Physicists were a rare breed at the turn of the 20th century and women in the nuclear science fields were even more sparse. Harriet Brooks “was the most outstanding woman in the field of radioactivity,” second only to the renowned French scientist Marie Curie, physicist Ernest Rutherford said in his obituary on Brooks’s death in 1933.
Rutherford’s first woman graduate student in nuclear physics at McGill University in Montreal, Brooks rapidly became an expert in nuclear science. Later working with Rutherford, Brooks’ observations “showed that the radium emanation diffused like a gas of heavy molecular weight,” said the Library of UCLA”s entry on “Harriet Brooks”. “He credited her identification of radon as a vital piece of work that led him to propose the theory of the transmutation of one element into another.” The discovery was revolutionary.
Harriet Brooks: A Scientist in the Making
Harriet Brooks was born in 1876 in Ontario. Receiving scholarships, the pretty, fresh-faced young woman studied at McGill University, graduating with a Bachelor of Science in 1898. Three years later, Brooks received a Masters Degree in Electromagnetism from McGill. It was the highest degree available, as there was no PhD program at that time.
Brooks held the honour of the first Canadian woman to earn such advanced degree from the famed university. Employed as a math tutor, Brooks taught women at Royal Victoria College of McGill and continued to investigate advancements in radioactivity with Rutherford.
Married Women not Permitted to Teach at Barnard
Moving to New York City in 1904, Brooks taught physics at Barnard College, the women’s section of Columbia University. There, she became engaged to marry but ran headlong into an immovable wall of university policy: if she married, she would have to quit her job. The university stated that a married woman would hold her work second to her family, and that was just not acceptable. Brooks strongly disagreed and requested change.

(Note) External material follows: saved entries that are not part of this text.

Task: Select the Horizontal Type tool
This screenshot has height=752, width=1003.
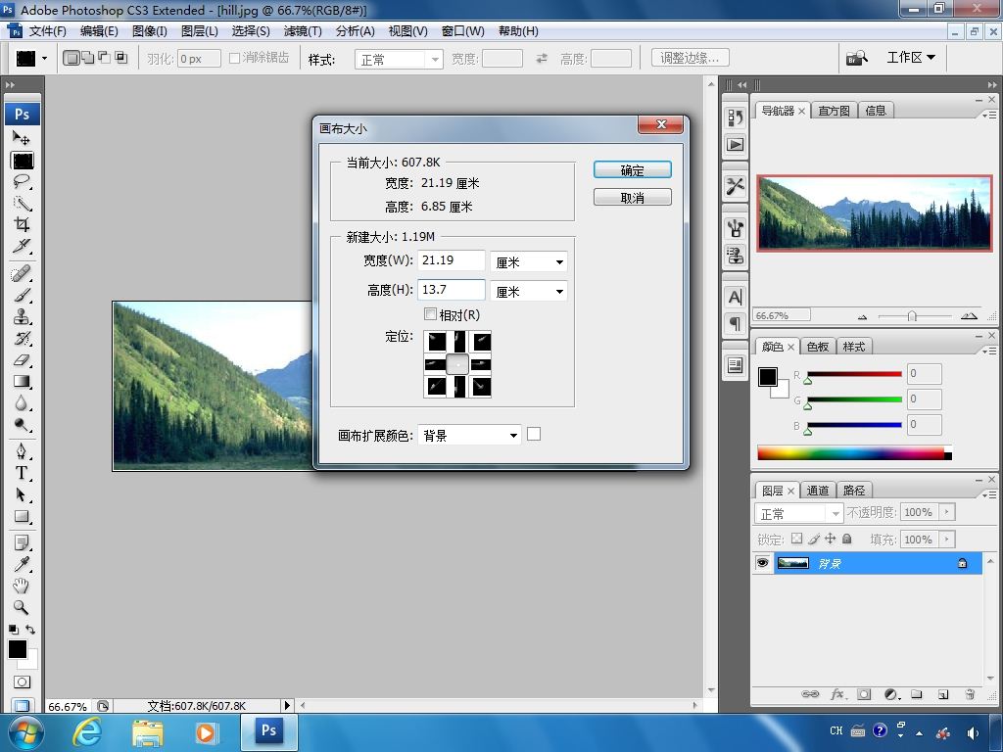Action: (x=22, y=473)
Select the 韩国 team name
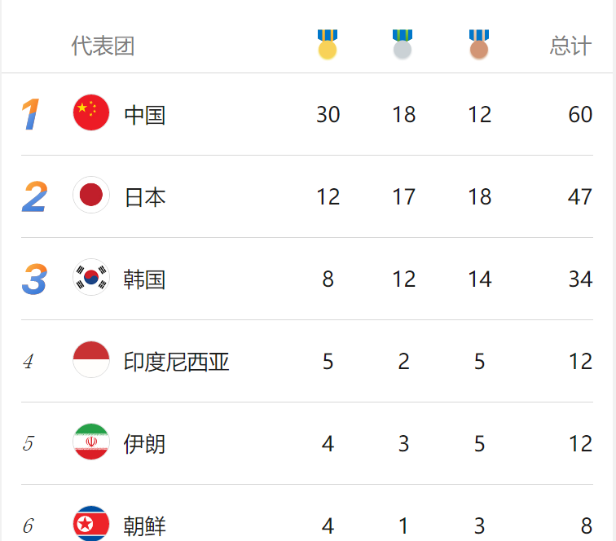 (144, 279)
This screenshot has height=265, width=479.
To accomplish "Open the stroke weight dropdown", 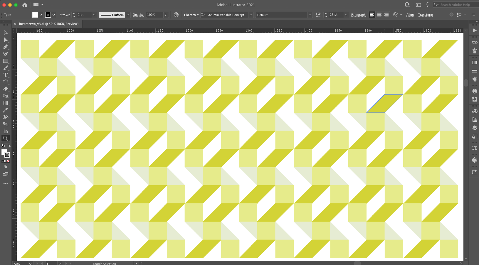I will [94, 15].
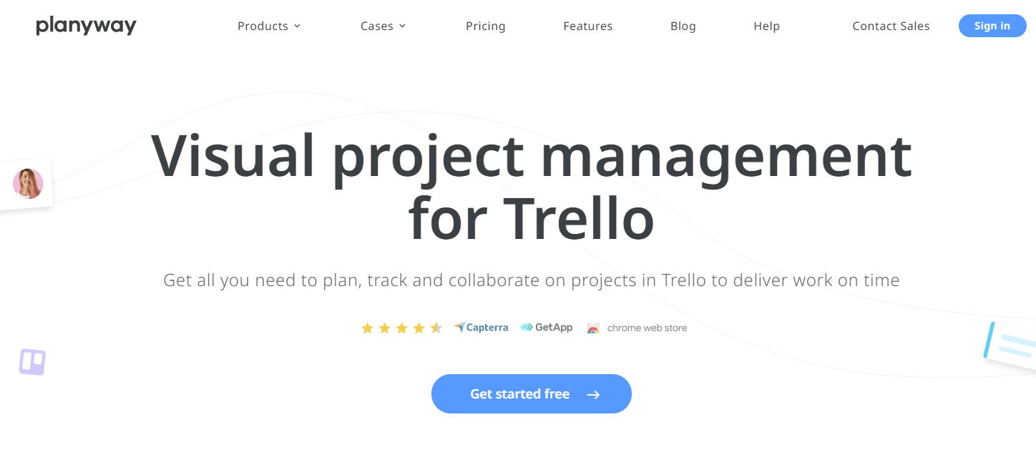Click the GetApp logo badge
Image resolution: width=1036 pixels, height=470 pixels.
click(547, 328)
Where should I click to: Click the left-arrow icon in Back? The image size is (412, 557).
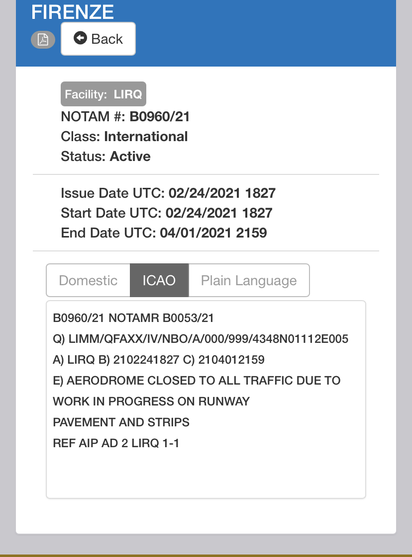tap(80, 38)
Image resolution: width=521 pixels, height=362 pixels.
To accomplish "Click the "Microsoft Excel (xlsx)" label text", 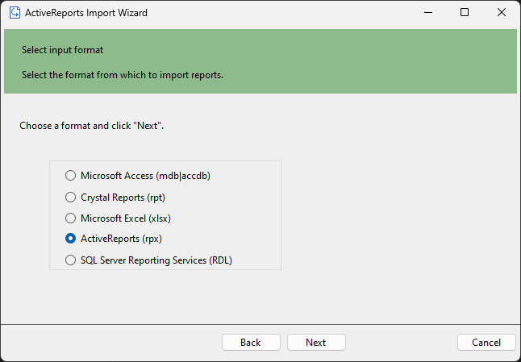I will tap(126, 218).
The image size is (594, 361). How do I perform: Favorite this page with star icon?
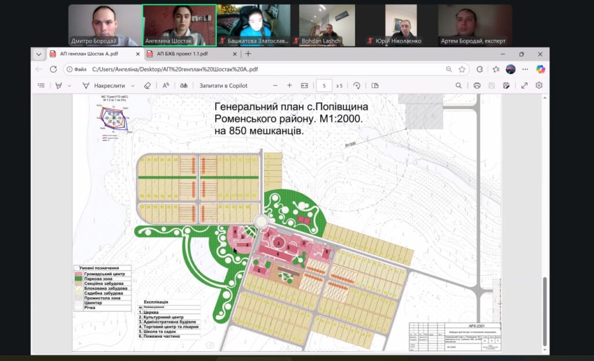pos(462,69)
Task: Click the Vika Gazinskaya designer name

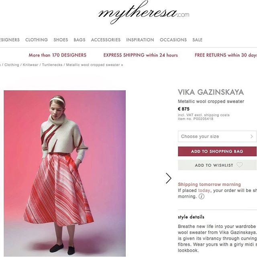Action: click(x=211, y=92)
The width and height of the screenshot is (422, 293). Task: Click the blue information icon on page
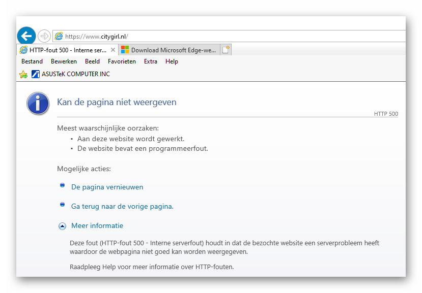pos(38,103)
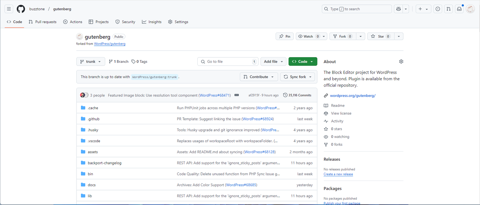
Task: Click the Go to file search field
Action: point(228,62)
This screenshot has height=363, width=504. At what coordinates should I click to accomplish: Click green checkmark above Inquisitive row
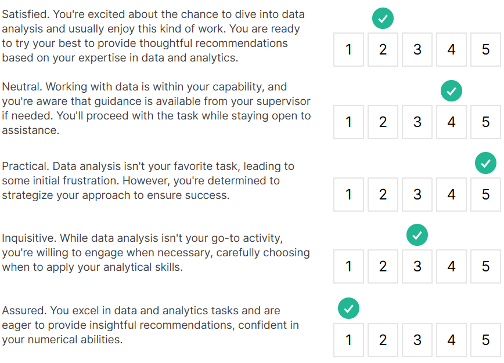coord(417,235)
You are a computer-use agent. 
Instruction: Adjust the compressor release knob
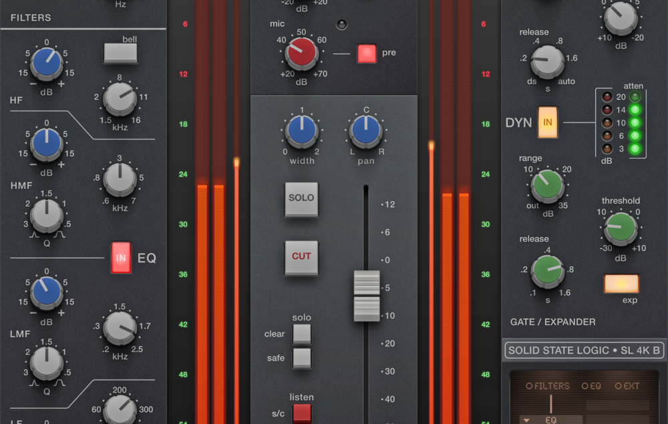point(546,61)
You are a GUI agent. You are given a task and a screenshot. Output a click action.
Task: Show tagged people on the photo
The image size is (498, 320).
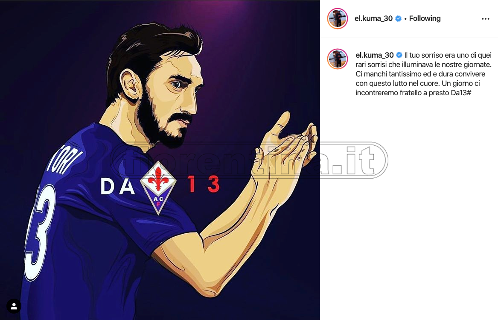pos(14,306)
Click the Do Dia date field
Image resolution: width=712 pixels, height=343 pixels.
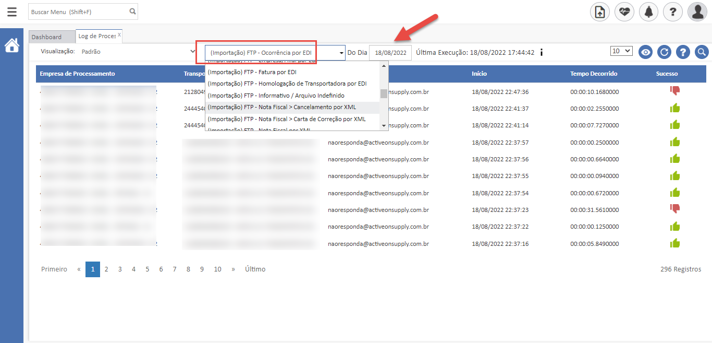click(x=390, y=53)
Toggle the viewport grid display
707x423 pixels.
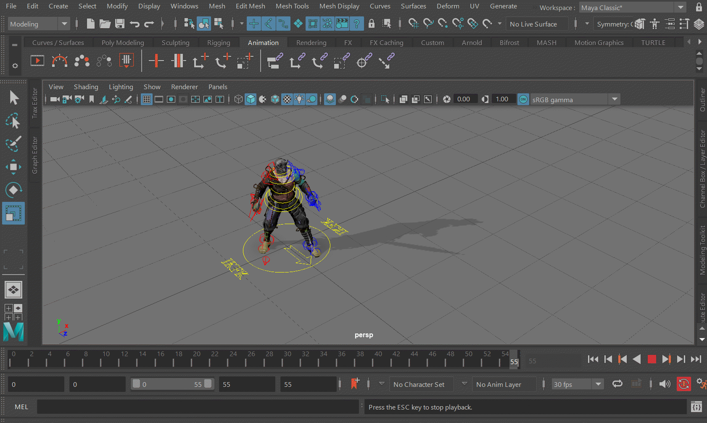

“I think it is a duty I owe to my profession and to my sex to show that a woman has a right to the practice of her profession and cannot be condemned to abandon it merely because she marries,” she argued, noted Aminolla Sabzevari in the article, “Women in Medical Physics” of the Science Creative Quarterly, 2009. The university refused to relinquish their stance. Brooks broke off her engagement for undisclosed reasons, but also left her teaching post at Barnard in 1906.
Labs of Physicists Marie Curie and Ernest Rutherford
Madame Marie Curie offered Brooks a position in her Curie Institute laboratory, and for a short time, Brooksworked alongside the prominent woman physicist. Rutherford had left Canada to work in England’s Cavendish Laboratory at that same time. Brooks moved from France to join his research group in Cambridge.
She applied for a research fellowship, but “while she was still waiting for the decision,” said Sabzevari, Brooks “married Frank Pitcher and retired from physics research.” The Pitchers made their home in Montreal, Quebec, and Brooks stayed home to raise a family of three children.
Work of Harriet Brooks Unrecognized
While unrecognized for many of her discoveries, Brooks’s mentor Rutherford was not to blame. He shared professional credit with her on several scientific articles they wrote together. Brooks’ own scientific article, “Volatile Product From Radium,” was published in Nature in 1904. Rutherford made sure to proclaim Brooks’s vital participation in the identification of radon. A Nobel Prize-winning physicist in Chemistry, Rutherford was supportive of women in the sciences, including several women graduate students in his programs. Brooks was an elected member of the Bryn Mawr College “European Fellowship” and an elected member of the McGill Physical Society.
It is thought that leukemia was the cause of death of Harriet Brooks Pitcher in 1933, the illness probably due to working with radioactive substances without a single thread of protection. (The devastating hazards of radioactivity were not yet predicted.) An exceptional and rare woman in early physics, Brooks died at the early age of 57 in 1933. The Canada Museum of Science and Technology stated “although her career lasted a scant thirteen years, [Harriet] was able to make fundamental contributions to nuclear physics – a feat rarely matched even in careers that last a lifetime.”
Imagine the exciting advancements in nuclear physics if the Canadian physicist Harriet Brooks had stayed in her profession.